(Saved entries)
◇ ◇ ◇
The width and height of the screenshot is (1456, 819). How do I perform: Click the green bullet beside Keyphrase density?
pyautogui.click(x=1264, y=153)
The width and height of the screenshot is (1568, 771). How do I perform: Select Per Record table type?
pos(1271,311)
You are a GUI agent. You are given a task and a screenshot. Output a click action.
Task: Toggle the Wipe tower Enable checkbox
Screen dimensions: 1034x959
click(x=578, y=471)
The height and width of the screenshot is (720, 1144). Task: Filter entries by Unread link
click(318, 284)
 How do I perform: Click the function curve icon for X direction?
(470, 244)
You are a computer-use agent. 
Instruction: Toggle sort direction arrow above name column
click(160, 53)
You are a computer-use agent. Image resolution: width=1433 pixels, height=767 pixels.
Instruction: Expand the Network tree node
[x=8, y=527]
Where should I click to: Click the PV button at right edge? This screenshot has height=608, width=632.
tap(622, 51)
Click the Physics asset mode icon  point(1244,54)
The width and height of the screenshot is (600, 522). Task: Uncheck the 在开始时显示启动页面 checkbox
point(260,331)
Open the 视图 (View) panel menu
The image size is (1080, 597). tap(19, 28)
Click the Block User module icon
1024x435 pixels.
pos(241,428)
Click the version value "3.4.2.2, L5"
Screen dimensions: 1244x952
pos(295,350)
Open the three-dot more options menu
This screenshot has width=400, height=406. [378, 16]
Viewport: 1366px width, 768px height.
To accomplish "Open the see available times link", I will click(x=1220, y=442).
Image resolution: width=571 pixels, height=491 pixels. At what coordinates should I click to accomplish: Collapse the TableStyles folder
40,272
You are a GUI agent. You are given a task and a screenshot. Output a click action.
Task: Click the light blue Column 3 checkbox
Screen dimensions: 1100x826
◇ ◇ ◇
DIRECTIONS FOR THIS TASK: Using the data above, say how many lines include "agent". No other reply is needed.

ANSWER TO THIS EXERCISE: 4